**** DATA FOR THIS TASK
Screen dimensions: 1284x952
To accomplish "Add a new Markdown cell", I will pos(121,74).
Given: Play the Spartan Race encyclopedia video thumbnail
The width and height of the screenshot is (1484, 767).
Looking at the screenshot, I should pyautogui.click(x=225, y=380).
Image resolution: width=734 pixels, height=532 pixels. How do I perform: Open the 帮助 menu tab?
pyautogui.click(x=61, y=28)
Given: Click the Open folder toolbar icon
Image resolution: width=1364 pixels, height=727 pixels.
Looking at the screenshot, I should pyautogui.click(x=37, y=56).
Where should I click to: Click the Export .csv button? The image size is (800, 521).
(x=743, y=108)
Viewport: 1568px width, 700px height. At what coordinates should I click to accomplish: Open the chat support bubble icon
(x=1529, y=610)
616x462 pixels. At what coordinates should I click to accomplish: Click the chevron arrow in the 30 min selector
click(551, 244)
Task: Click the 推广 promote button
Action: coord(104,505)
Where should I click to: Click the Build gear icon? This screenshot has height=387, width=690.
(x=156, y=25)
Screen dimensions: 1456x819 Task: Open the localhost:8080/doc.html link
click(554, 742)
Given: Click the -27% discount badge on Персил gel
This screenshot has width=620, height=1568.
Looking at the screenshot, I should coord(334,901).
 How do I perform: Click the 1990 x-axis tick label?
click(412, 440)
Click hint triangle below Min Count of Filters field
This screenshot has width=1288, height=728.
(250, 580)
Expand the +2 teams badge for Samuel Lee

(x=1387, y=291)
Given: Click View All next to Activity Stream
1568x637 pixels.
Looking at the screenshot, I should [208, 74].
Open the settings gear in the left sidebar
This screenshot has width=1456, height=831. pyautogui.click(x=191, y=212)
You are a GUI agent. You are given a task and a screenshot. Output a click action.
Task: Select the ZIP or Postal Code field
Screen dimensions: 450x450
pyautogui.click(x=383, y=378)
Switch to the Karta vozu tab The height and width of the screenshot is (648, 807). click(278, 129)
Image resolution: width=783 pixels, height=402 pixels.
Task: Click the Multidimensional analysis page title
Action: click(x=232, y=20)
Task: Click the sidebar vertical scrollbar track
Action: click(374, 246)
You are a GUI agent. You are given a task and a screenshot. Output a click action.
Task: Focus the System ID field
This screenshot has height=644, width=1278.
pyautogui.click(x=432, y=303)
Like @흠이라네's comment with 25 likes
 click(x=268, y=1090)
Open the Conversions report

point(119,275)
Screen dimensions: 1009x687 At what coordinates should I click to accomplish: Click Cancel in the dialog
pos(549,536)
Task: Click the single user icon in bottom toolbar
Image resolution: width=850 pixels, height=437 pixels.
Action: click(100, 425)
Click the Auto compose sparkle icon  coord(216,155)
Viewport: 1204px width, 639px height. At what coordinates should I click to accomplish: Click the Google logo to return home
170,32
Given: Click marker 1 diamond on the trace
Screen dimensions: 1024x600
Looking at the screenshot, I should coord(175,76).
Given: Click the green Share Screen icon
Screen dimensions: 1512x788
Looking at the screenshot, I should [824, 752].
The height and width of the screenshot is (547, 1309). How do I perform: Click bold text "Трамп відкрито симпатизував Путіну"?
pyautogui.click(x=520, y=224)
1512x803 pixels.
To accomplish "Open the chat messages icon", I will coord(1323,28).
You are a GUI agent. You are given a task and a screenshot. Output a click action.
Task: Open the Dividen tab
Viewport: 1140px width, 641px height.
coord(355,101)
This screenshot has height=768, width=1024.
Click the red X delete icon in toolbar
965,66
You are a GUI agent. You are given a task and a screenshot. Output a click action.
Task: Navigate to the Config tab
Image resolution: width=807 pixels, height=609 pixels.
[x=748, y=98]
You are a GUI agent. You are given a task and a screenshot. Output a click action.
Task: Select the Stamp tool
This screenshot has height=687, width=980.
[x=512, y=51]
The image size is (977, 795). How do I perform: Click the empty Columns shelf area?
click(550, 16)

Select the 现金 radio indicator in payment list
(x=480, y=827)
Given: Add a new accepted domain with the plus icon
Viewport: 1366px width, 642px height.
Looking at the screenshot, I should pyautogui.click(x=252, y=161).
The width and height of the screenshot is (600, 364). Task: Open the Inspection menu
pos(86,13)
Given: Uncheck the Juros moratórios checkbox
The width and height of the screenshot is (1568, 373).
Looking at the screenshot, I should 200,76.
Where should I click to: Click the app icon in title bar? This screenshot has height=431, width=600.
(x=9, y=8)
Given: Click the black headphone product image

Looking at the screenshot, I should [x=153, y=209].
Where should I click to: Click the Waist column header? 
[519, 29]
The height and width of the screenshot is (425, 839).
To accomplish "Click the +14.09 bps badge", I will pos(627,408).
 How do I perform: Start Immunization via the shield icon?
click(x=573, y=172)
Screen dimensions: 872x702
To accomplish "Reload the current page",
********
■ WHAT THE EXERCISE ASKS
Each line from the one holding "Where should I click to: Click the app" through the last line of the data is to be transcribed exactly, with nothing else added.

■ ANSWER BOX
Where should I click to: Click the app icon in title bar? This screenshot has height=431, width=600.
(x=9, y=8)
Given: Click the black headphone product image

Looking at the screenshot, I should [x=153, y=209].
Where should I click to: Click the Waist column header? 
[519, 29]
The height and width of the screenshot is (425, 839).
To accomplish "Click the +14.09 bps badge", I will pos(627,408).
 How do I perform: Start Immunization via the shield icon?
click(x=573, y=172)
Screen dimensions: 872x702
To accomplish "Reload the current page",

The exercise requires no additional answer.